My hesitations were validated when it keyed unambiguously to family Rhagionidae, genus
Symphoromyia in MND
(1), Cole
(2), and Curran
(3). This is a female, from the well-separated eyes and conspicuously large blood-feeding mouthparts. (Males are holoptic
(4) and do not feed on blood.) Some salient characters for the ID's to family and genus: empodia pulvilliform (see right foreleg); 1st antennomere (or 3rd segment...after scape and pedicel) concave below the dorsally attached arista (see 2nd photo in series); clypeus conspicuous, convex; anal lobe and alula well-developed; hind tibia with 1 terminal spur (note that it looks like there are
two tibial spurs visible through the (R5 cell of the) right wing in the photo above, but that's because the fly was rubbing its two hind-legs together! :-)
Using the key for females on pg. 118 of Aldrich's 1915 "The dipterous genus
Symphoromyia in North America" (
PDF here), this specimen keys almost immediately to species
S. sackeni as follows:
1a. Third joint of antenna concave at apex, below the arista....2
1b. Third joint convex as usual...................................5
2a. Abdomen yellow in ground color( Washington; California)...sackeni, new species
2b. Abdomen black..............3 (key continues from here...)

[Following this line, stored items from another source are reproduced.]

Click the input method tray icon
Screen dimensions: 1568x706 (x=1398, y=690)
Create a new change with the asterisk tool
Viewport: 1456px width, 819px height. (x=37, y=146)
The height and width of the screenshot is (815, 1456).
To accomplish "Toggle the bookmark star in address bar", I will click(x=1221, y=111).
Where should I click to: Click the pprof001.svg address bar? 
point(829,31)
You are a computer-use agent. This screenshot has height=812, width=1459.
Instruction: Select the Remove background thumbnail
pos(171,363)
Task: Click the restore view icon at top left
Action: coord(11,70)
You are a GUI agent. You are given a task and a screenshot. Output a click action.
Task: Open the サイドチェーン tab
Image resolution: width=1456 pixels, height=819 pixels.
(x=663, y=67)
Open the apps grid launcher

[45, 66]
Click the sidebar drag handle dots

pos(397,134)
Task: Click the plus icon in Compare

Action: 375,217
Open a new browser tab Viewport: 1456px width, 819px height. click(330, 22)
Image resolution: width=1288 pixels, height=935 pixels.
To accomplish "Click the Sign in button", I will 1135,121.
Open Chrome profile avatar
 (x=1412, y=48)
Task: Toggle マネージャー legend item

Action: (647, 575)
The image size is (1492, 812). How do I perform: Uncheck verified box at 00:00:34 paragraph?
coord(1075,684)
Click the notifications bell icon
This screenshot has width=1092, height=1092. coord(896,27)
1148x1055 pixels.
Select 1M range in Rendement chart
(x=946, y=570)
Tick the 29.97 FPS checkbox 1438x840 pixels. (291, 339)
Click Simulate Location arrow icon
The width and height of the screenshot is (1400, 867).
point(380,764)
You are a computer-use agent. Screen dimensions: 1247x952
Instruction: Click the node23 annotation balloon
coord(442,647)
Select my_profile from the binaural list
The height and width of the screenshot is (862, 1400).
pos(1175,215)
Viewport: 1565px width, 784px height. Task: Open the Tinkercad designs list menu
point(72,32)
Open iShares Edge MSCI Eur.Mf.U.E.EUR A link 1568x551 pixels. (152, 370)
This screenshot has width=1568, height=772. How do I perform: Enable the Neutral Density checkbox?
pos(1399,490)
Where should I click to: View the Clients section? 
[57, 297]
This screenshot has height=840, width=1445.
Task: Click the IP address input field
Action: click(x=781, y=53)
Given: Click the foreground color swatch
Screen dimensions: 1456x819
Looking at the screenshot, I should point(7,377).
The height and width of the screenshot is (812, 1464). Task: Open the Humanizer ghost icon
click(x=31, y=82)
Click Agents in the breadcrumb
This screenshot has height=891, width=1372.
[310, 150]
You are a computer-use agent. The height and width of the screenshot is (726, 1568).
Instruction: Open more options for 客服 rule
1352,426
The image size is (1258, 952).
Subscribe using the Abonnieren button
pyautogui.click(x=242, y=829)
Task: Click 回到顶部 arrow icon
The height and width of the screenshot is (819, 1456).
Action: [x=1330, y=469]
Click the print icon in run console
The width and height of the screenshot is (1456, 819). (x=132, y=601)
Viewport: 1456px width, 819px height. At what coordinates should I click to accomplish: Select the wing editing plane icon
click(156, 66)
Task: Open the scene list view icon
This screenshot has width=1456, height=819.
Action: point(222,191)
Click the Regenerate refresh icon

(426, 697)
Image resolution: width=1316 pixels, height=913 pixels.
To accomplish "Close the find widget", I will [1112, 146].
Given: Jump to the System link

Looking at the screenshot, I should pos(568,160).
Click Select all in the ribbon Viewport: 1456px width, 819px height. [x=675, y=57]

The description of the female of
S. sackeni on pg 140 of Aldrich (1915) fits my specimen very well, and it occurs in CA. Aldrich's key treated females for 17 of the 22 species he covered. Fifty-four years later, Cole
(2) discussed the genus and indicated no new taxa up to then (though one species was synonymized, and others described for sexes missing in Aldrich's work). Regarding
S. sackeni, Cole wrote: "abdomen wholly yellow in the female, yellow on the sides in the slender, dark male, the species being unique in this coloration". This statement seems to strongly reinforce a putative ID of
S. sackeni here. However, the "uniqueness" Cole had in mind may have referred to
both the female
and male colorations, taken together...in which case the reinforcement is weaker.
If the taxonomy in the genus
Symphoromyia had stayed static since 1969, I may have made a guide page for
S. sackeni and placed these images there. But as might be expected, more species have been described since then. The excellent 2004 worldwide revision of rhagionid genera by Kerr
(4) lists 30 species with types in the USA (29 of which appear on the
ITIS Symphoromyia page). The species
S. sackeni is on this list, so it hasn't been buried in synonymy. But with the addition of 9 more species, the wholly yellow female that Cole saw fit to remark on may no longer be unique...and this could now be something else.
Any comments, corrections, or confirmations here would be much appreciated.